EXERCISE DIRECTIONS » Only the stretch of the listing below that runs from the line with "Viewport: 536px width, 292px height." through the line with "Select the green" is to be printed, exactly and with both ends.

DATA RECORDS »
^^^^^^^^

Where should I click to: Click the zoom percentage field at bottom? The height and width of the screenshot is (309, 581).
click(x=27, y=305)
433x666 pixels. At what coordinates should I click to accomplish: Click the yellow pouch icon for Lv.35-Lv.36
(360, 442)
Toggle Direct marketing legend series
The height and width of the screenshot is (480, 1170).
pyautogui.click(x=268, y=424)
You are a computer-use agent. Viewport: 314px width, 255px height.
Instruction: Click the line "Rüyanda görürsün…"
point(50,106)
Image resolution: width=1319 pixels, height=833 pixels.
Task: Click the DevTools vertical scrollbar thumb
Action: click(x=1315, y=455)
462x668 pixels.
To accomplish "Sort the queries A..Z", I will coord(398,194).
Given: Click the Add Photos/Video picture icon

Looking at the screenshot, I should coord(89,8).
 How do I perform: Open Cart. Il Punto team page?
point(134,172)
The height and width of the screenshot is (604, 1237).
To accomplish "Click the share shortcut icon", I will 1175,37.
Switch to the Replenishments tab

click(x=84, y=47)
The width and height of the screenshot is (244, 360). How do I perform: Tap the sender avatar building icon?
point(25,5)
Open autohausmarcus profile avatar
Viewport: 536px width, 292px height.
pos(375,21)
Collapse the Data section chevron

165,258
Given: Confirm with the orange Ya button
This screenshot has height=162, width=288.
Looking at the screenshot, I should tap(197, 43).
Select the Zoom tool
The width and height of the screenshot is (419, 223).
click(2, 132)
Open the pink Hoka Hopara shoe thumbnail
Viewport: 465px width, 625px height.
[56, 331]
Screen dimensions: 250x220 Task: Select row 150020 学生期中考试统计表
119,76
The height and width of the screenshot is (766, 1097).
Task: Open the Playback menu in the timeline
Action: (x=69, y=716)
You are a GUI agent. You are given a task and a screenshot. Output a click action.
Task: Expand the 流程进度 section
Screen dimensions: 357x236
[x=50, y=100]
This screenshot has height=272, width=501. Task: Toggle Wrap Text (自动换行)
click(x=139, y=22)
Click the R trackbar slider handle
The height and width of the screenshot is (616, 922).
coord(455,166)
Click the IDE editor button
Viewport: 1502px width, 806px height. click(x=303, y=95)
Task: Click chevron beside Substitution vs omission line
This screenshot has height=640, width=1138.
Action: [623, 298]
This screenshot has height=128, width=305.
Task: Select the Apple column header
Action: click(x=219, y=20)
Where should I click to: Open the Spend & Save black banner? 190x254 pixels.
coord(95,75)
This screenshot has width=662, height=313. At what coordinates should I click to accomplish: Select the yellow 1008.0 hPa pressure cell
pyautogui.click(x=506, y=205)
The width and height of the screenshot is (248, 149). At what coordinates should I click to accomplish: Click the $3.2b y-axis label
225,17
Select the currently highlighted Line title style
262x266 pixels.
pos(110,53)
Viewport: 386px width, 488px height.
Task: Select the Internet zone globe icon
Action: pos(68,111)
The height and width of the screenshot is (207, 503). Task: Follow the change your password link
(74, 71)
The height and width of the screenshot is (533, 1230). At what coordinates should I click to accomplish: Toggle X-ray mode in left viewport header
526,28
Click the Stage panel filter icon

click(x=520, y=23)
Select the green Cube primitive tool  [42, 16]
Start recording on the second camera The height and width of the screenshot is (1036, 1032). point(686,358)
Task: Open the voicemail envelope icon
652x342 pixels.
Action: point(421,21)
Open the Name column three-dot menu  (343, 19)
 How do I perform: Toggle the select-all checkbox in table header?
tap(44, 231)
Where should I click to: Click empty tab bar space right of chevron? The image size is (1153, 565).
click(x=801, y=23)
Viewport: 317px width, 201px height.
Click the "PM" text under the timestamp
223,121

^^^^^^^^

ANSWER »
Viewport: 536px width, 292px height.
pos(375,21)
Collapse the Data section chevron

165,258
Given: Confirm with the orange Ya button
This screenshot has height=162, width=288.
Looking at the screenshot, I should tap(197, 43).
Select the Zoom tool
The width and height of the screenshot is (419, 223).
click(2, 132)
Open the pink Hoka Hopara shoe thumbnail
Viewport: 465px width, 625px height.
[56, 331]
Screen dimensions: 250x220 Task: Select row 150020 学生期中考试统计表
119,76
The height and width of the screenshot is (766, 1097).
Task: Open the Playback menu in the timeline
Action: (x=69, y=716)
You are a GUI agent. You are given a task and a screenshot. Output a click action.
Task: Expand the 流程进度 section
Screen dimensions: 357x236
[x=50, y=100]
This screenshot has height=272, width=501. Task: Toggle Wrap Text (自动换行)
click(x=139, y=22)
Click the R trackbar slider handle
The height and width of the screenshot is (616, 922).
coord(455,166)
Click the IDE editor button
Viewport: 1502px width, 806px height. click(x=303, y=95)
Task: Click chevron beside Substitution vs omission line
This screenshot has height=640, width=1138.
Action: [623, 298]
This screenshot has height=128, width=305.
Task: Select the Apple column header
Action: click(x=219, y=20)
Where should I click to: Open the Spend & Save black banner? 190x254 pixels.
coord(95,75)
This screenshot has width=662, height=313. At what coordinates should I click to accomplish: Select the yellow 1008.0 hPa pressure cell
pyautogui.click(x=506, y=205)
The width and height of the screenshot is (248, 149). At what coordinates should I click to accomplish: Click the $3.2b y-axis label
225,17
Select the currently highlighted Line title style
262x266 pixels.
pos(110,53)
Viewport: 386px width, 488px height.
Task: Select the Internet zone globe icon
Action: pos(68,111)
The height and width of the screenshot is (207, 503). Task: Follow the change your password link
(74, 71)
The height and width of the screenshot is (533, 1230). At what coordinates should I click to accomplish: Toggle X-ray mode in left viewport header
526,28
Click the Stage panel filter icon

click(x=520, y=23)
Select the green Cube primitive tool  [42, 16]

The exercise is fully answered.